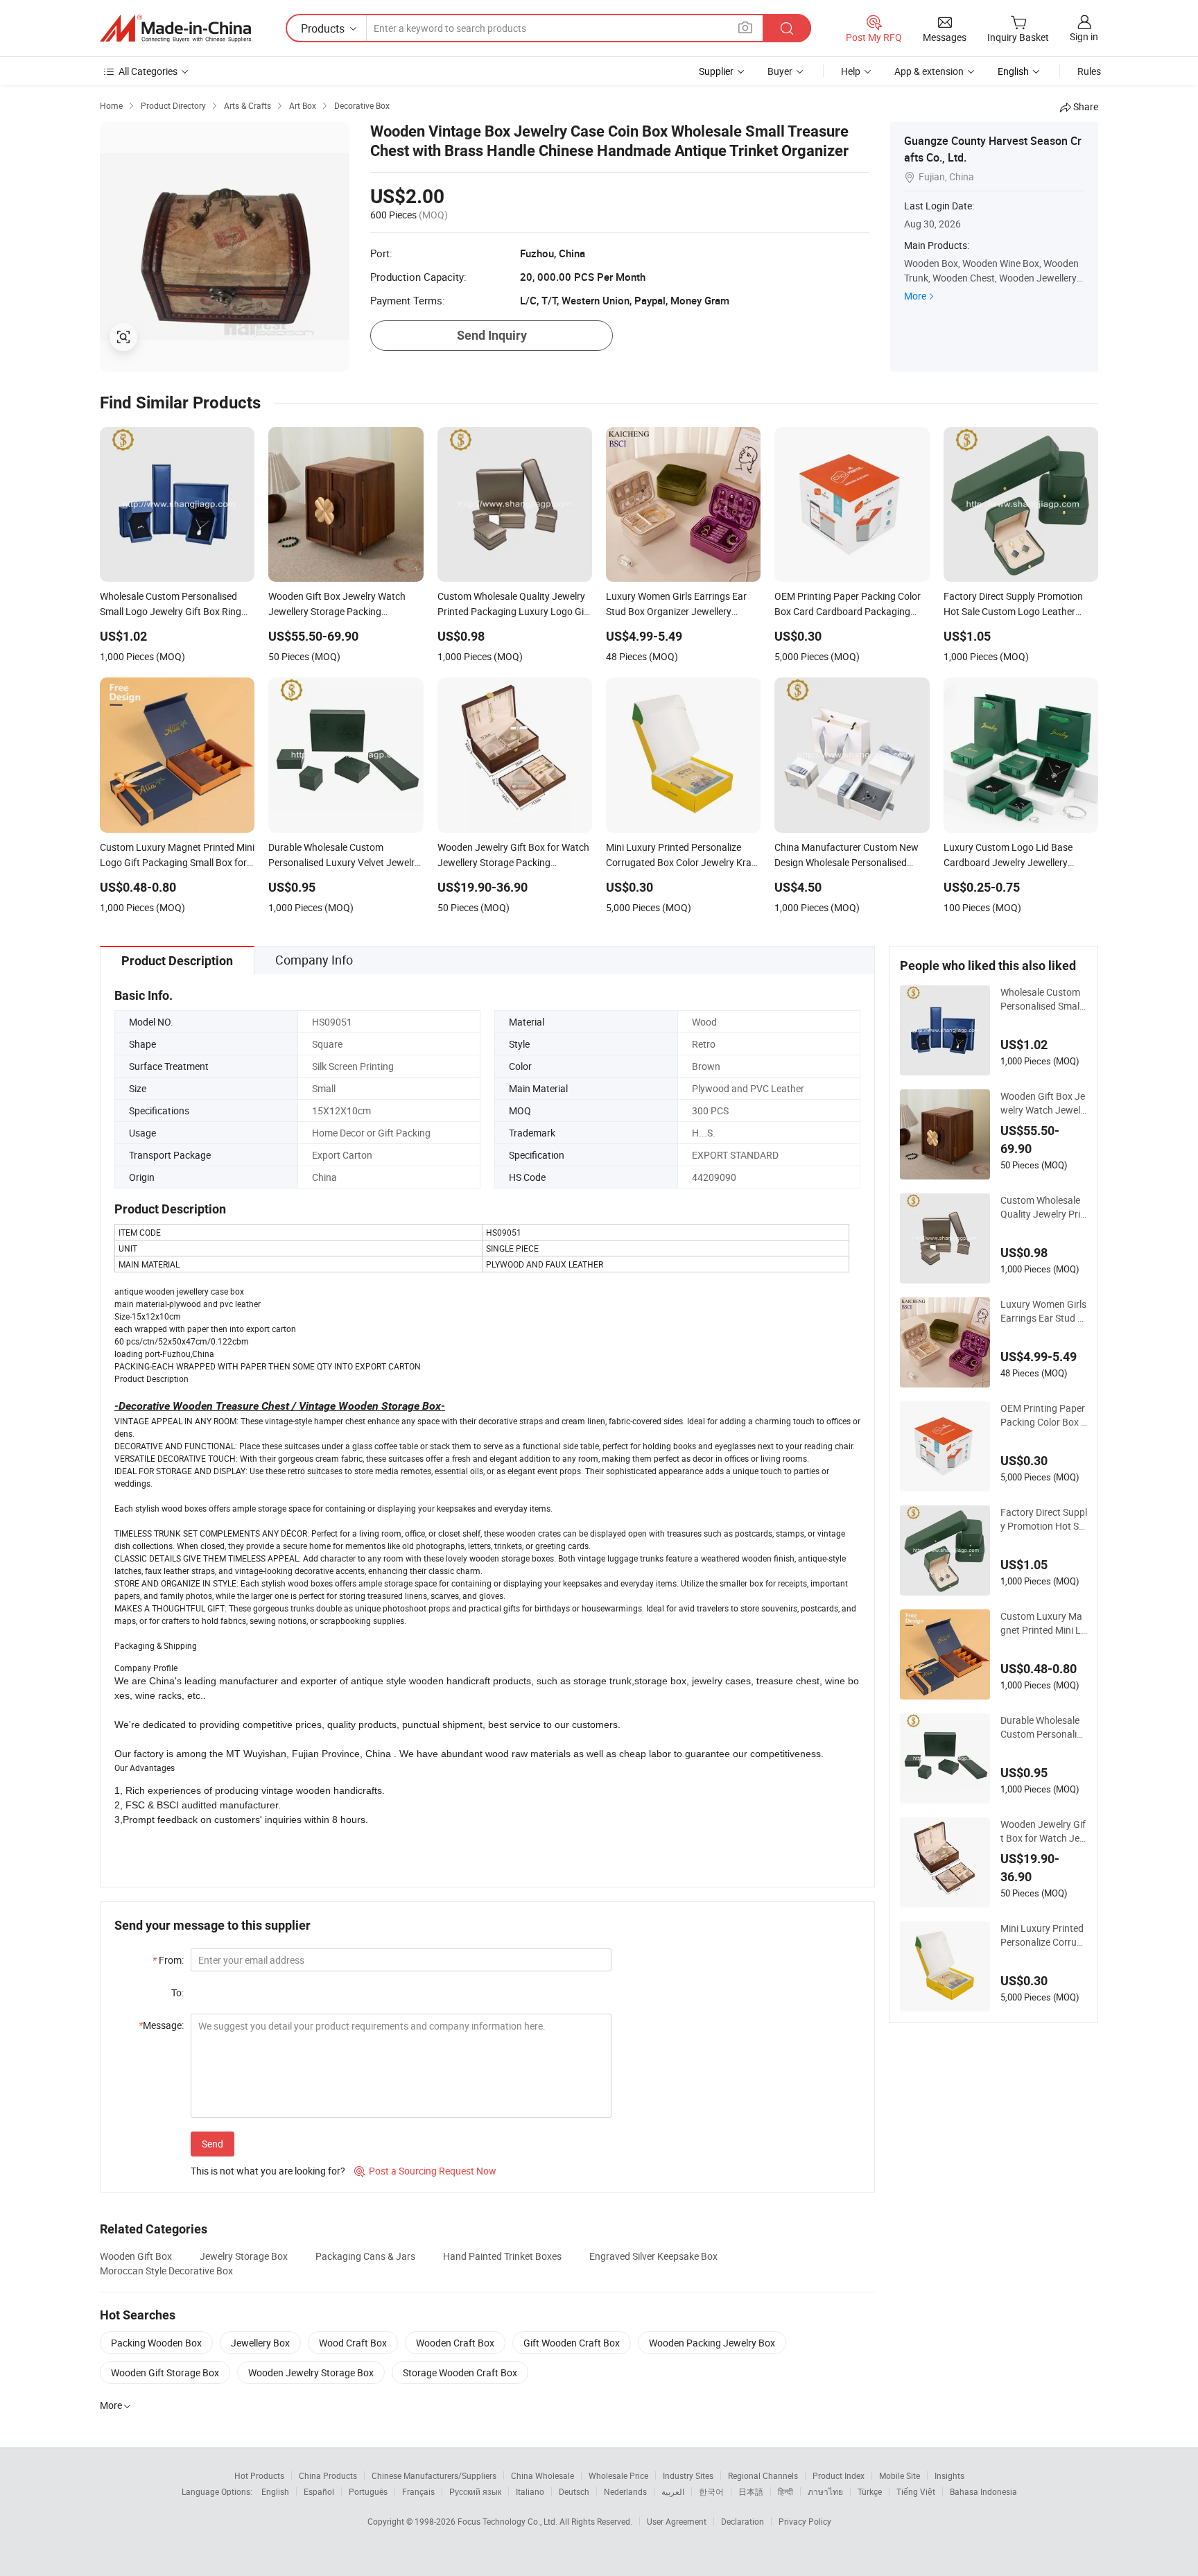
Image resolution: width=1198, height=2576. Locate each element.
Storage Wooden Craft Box (460, 2372)
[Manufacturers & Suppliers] (175, 28)
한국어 (711, 2491)
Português (368, 2491)
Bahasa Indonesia (983, 2491)
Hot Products (259, 2475)
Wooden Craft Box (455, 2342)
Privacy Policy (805, 2521)
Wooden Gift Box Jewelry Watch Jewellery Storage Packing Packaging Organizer (1043, 1103)
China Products (328, 2475)
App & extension (929, 71)
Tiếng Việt (915, 2491)
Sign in (1084, 36)
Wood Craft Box (353, 2342)
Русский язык (475, 2491)
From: (168, 1959)
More (915, 295)
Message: (161, 2025)
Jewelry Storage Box (244, 2256)
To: (177, 1992)
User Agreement (676, 2521)
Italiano (530, 2491)
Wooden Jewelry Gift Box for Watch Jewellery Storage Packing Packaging (1043, 1831)
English (275, 2491)
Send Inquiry (492, 335)
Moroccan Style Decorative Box (166, 2270)
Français (418, 2491)
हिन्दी (785, 2491)
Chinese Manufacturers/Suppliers (434, 2475)
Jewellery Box (260, 2342)
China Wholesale (542, 2475)
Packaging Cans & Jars (365, 2256)
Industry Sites (688, 2475)
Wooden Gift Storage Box (165, 2372)
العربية (672, 2491)
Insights (949, 2475)
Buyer (779, 71)
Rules (1089, 71)
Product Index (839, 2475)
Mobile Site (899, 2475)
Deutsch (574, 2491)
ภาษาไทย (825, 2491)
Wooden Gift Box (136, 2256)
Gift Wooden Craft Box (571, 2342)
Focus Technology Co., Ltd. (508, 2521)
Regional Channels (763, 2475)
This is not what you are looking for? (268, 2170)
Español (319, 2491)
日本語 (750, 2491)
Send (212, 2143)
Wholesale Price (618, 2475)
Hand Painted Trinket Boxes (502, 2256)
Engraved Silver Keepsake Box (653, 2256)
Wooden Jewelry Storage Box (311, 2372)
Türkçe (870, 2491)
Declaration (742, 2521)
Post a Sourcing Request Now (425, 2170)
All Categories (148, 71)
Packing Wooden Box (156, 2342)
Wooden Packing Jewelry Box (712, 2342)
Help (850, 71)
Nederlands (625, 2491)
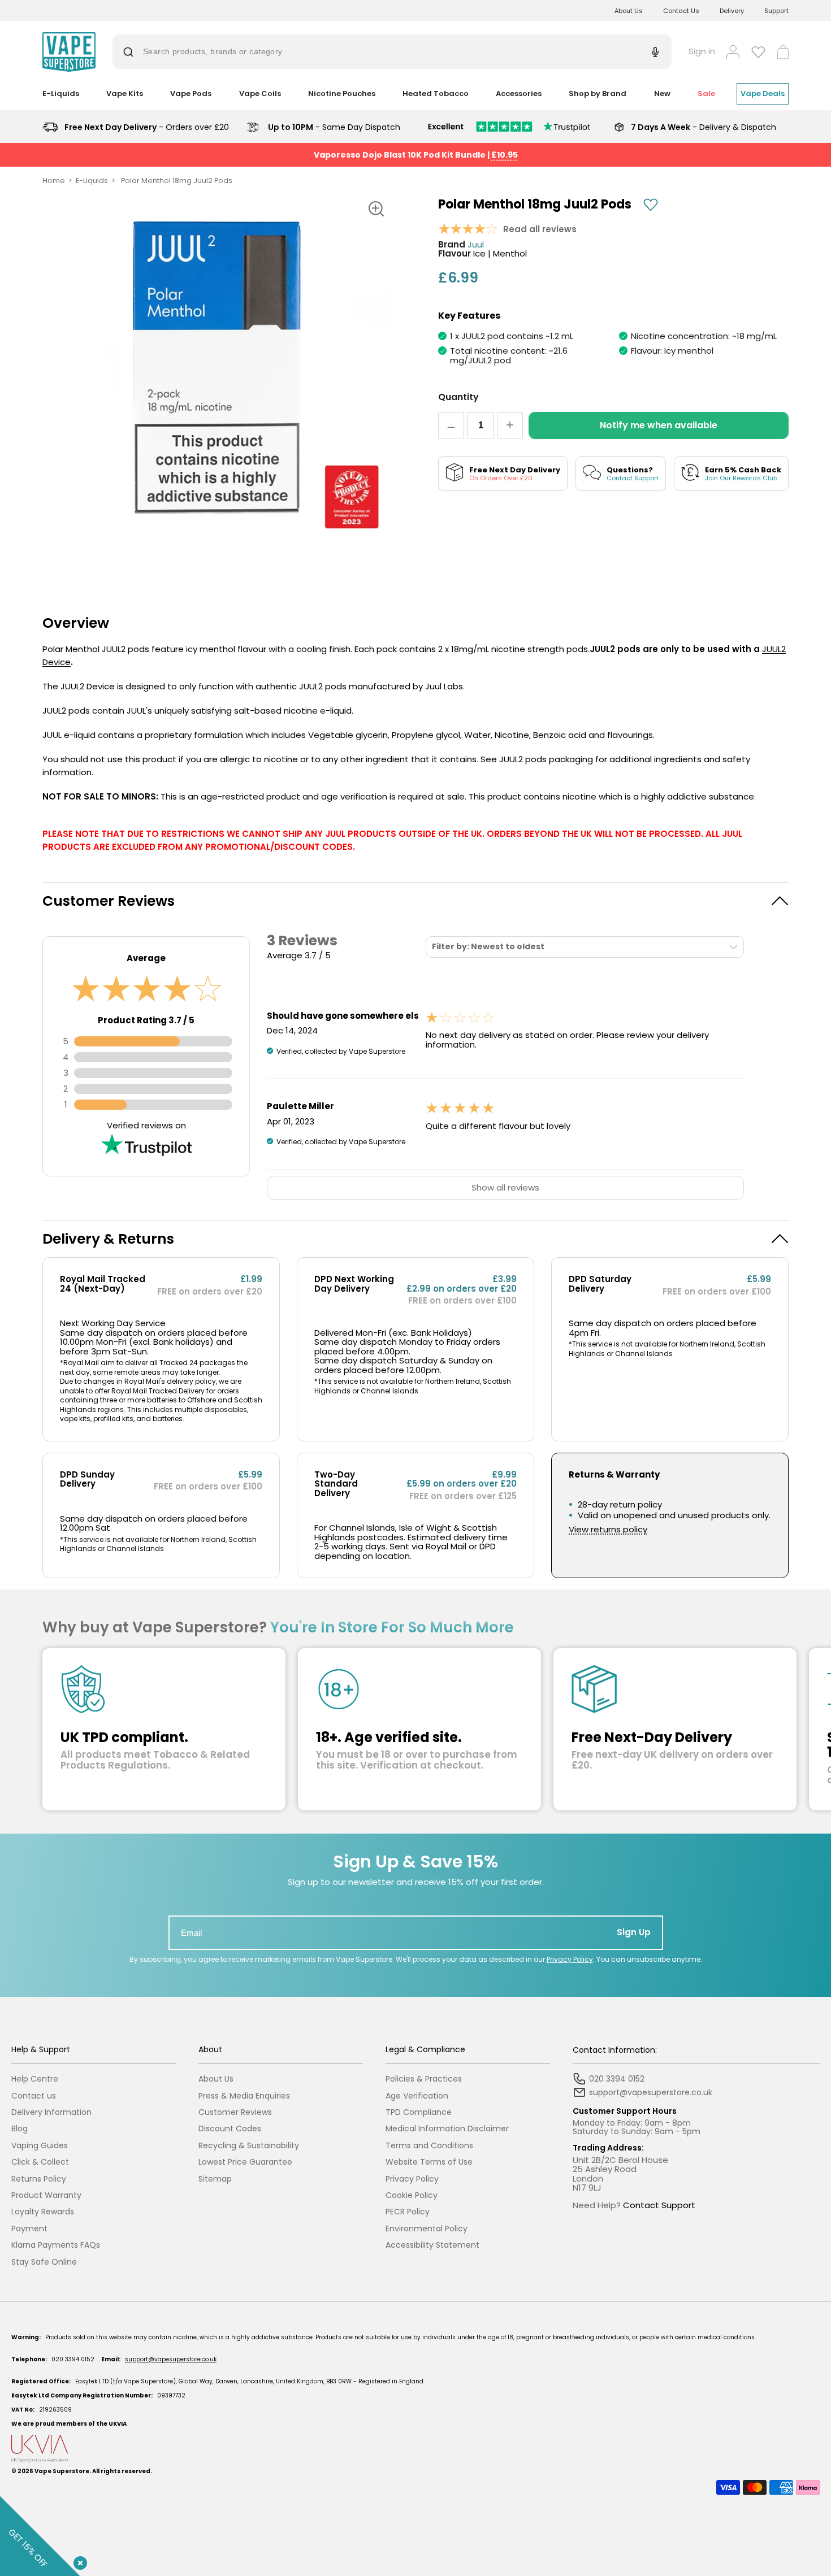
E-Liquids (92, 180)
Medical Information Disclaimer (447, 2129)
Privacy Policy (570, 1959)
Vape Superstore (61, 2471)
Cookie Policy (412, 2195)
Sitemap (215, 2179)
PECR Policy (408, 2212)
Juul (476, 245)
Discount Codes (229, 2129)
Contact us (33, 2096)
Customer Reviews (235, 2112)
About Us (628, 10)
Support (776, 10)
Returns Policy (38, 2179)
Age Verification (417, 2096)
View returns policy (608, 1530)
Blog (19, 2129)
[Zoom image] (376, 209)
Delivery (732, 10)
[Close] (78, 2560)
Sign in (702, 52)
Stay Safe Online (44, 2262)
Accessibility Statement (432, 2245)
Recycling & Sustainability (248, 2145)
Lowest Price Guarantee (245, 2162)
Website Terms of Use (429, 2162)
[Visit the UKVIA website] (415, 2448)
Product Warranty (46, 2195)
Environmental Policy (427, 2229)
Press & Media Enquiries (244, 2096)
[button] (415, 901)
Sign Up (634, 1932)
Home (53, 180)
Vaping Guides (39, 2145)
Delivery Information (51, 2112)
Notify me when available (658, 425)
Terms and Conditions (429, 2145)
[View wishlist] (758, 52)
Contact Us (681, 10)
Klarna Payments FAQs (55, 2245)
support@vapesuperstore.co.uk (171, 2359)
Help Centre (34, 2079)
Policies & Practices (424, 2079)
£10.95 (504, 154)
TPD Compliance (419, 2112)
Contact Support (659, 2205)
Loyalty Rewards (42, 2212)
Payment (29, 2229)
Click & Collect (40, 2162)
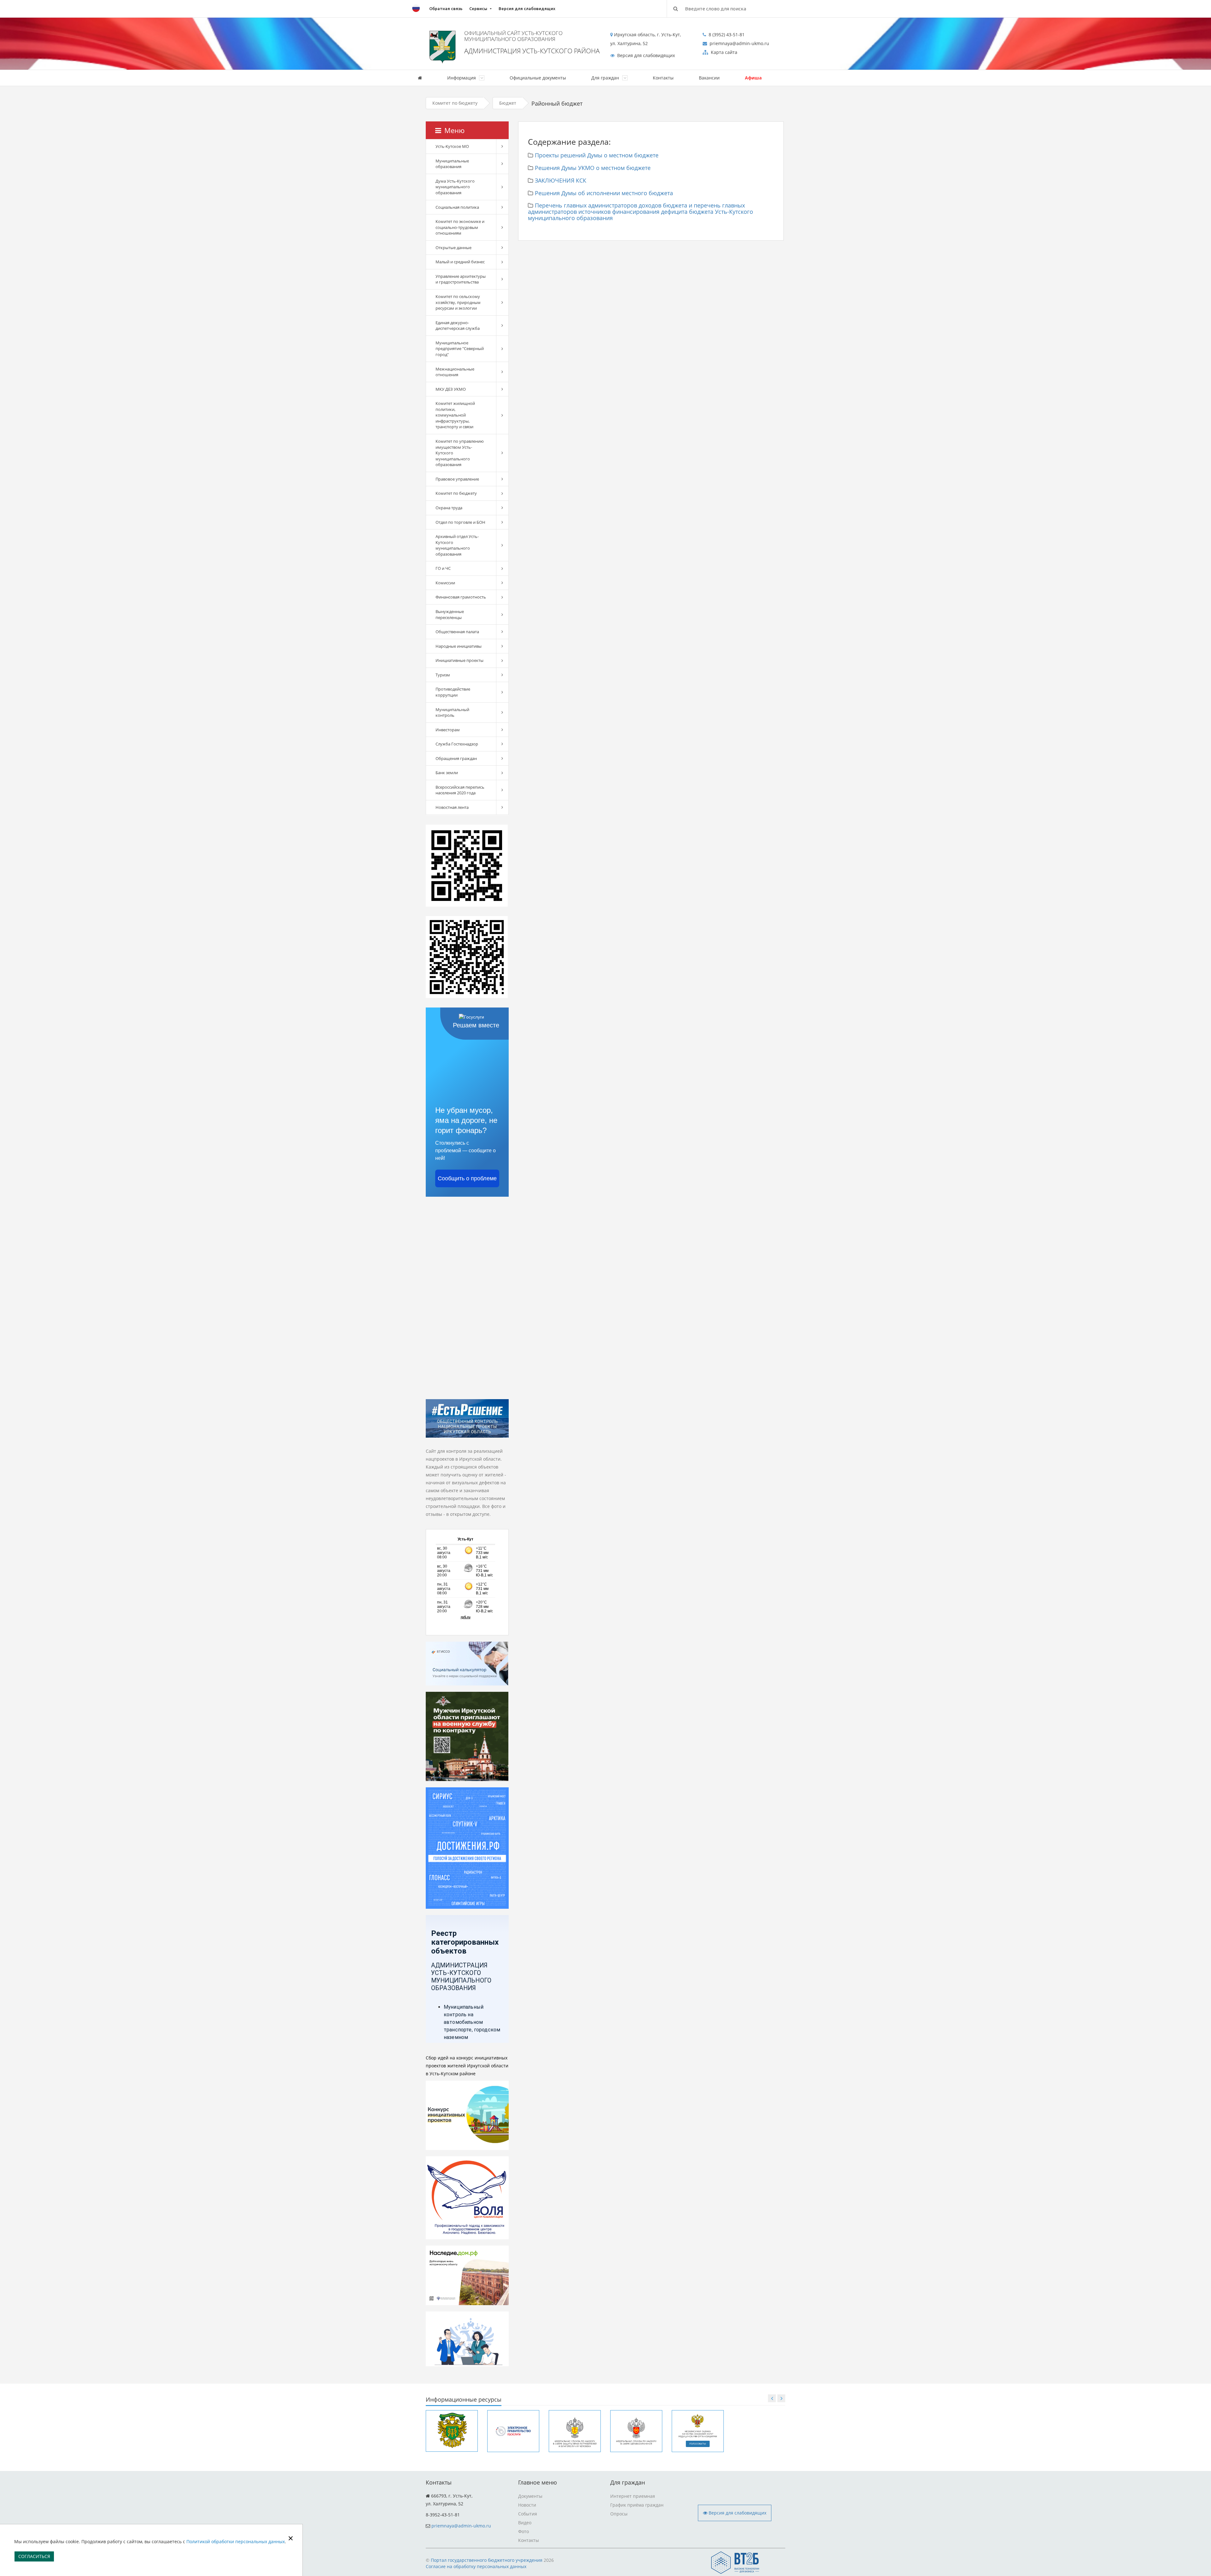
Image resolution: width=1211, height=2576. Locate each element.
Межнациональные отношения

# # # # #

• REQUIRED WORK
What you return should be the entries from above, unchanged and without their images.

• REPLY TO THE EXERCISE
Image resolution: width=1198, height=2576. Locate each element.
Storage Wooden Craft Box (460, 2372)
[Manufacturers & Suppliers] (175, 28)
한국어 (711, 2491)
Português (368, 2491)
Bahasa Indonesia (983, 2491)
Hot Products (259, 2475)
Wooden Craft Box (455, 2342)
Privacy Policy (805, 2521)
Wooden Gift Box Jewelry Watch Jewellery Storage Packing Packaging Organizer (1043, 1103)
China Products (328, 2475)
App & extension (929, 71)
Tiếng Việt (915, 2491)
Sign in (1084, 36)
Wood Craft Box (353, 2342)
Русский язык (475, 2491)
From: (168, 1959)
More (915, 295)
Message: (161, 2025)
Jewelry Storage Box (244, 2256)
To: (177, 1992)
User Agreement (676, 2521)
Italiano (530, 2491)
Wooden Jewelry Gift Box for Watch Jewellery Storage Packing Packaging (1043, 1831)
English (275, 2491)
Send Inquiry (492, 335)
Moroccan Style Decorative Box (166, 2270)
Français (418, 2491)
हिन्दी (785, 2491)
Chinese Manufacturers/Suppliers (434, 2475)
Jewellery Box (260, 2342)
China Wholesale (542, 2475)
Packaging Cans & Jars (365, 2256)
Industry Sites (688, 2475)
Wooden Gift Storage Box (165, 2372)
العربية (672, 2491)
Insights (949, 2475)
Buyer (779, 71)
Rules (1089, 71)
Product Index (839, 2475)
Mobile Site (899, 2475)
Deutsch (574, 2491)
ภาษาไทย (825, 2491)
Wooden Gift Box (136, 2256)
Gift Wooden Craft Box (571, 2342)
Focus Technology Co., Ltd. (508, 2521)
Regional Channels (763, 2475)
This is not what you are looking for? (268, 2170)
Español (319, 2491)
日本語 (750, 2491)
Send (212, 2143)
Wholesale Price (618, 2475)
Hand Painted Trinket Boxes (502, 2256)
Engraved Silver Keepsake Box (653, 2256)
Wooden Jewelry Storage Box (311, 2372)
Türkçe (870, 2491)
Declaration (742, 2521)
Post a Sourcing Request Now (425, 2170)
All Categories (148, 71)
Packing Wooden Box (156, 2342)
Wooden Packing Jewelry Box (712, 2342)
Help (850, 71)
Nederlands (625, 2491)
E-Liquids (92, 180)
Medical Information Disclaimer (447, 2129)
Privacy Policy (570, 1959)
Vape Superstore (61, 2471)
Cookie Policy (412, 2195)
Sitemap (215, 2179)
PECR Policy (408, 2212)
Juul (476, 245)
Discount Codes (229, 2129)
Contact us (33, 2096)
Customer Reviews (235, 2112)
About Us (628, 10)
Support (776, 10)
Returns Policy (38, 2179)
Age Verification (417, 2096)
View returns policy (608, 1530)
Blog (19, 2129)
[Zoom image] (376, 209)
Delivery (732, 10)
[Close] (78, 2560)
Sign in (702, 52)
Stay Safe Online (44, 2262)
Accessibility Statement (432, 2245)
Recycling & Sustainability (248, 2145)
Lowest Price Guarantee (245, 2162)
Website Terms of Use (429, 2162)
[Visit the UKVIA website] (415, 2448)
Product Warranty (46, 2195)
Environmental Policy (427, 2229)
Press & Media Enquiries (244, 2096)
[button] (415, 901)
Sign Up (634, 1932)
Home (53, 180)
Vaping Guides (39, 2145)
Delivery Information (51, 2112)
Notify me when available (658, 425)
Terms and Conditions (429, 2145)
[View wishlist] (758, 52)
Contact Us (681, 10)
Klarna Payments FAQs (55, 2245)
support@vapesuperstore.co.uk (171, 2359)
Help Centre (34, 2079)
Policies & Practices (424, 2079)
£10.95 (504, 154)
TPD Compliance (419, 2112)
Contact Support (659, 2205)
Loyalty Rewards (42, 2212)
Payment (29, 2229)
Click & Collect (40, 2162)
Image resolution: width=1211, height=2576. Locate each element.
Межнациональные отношения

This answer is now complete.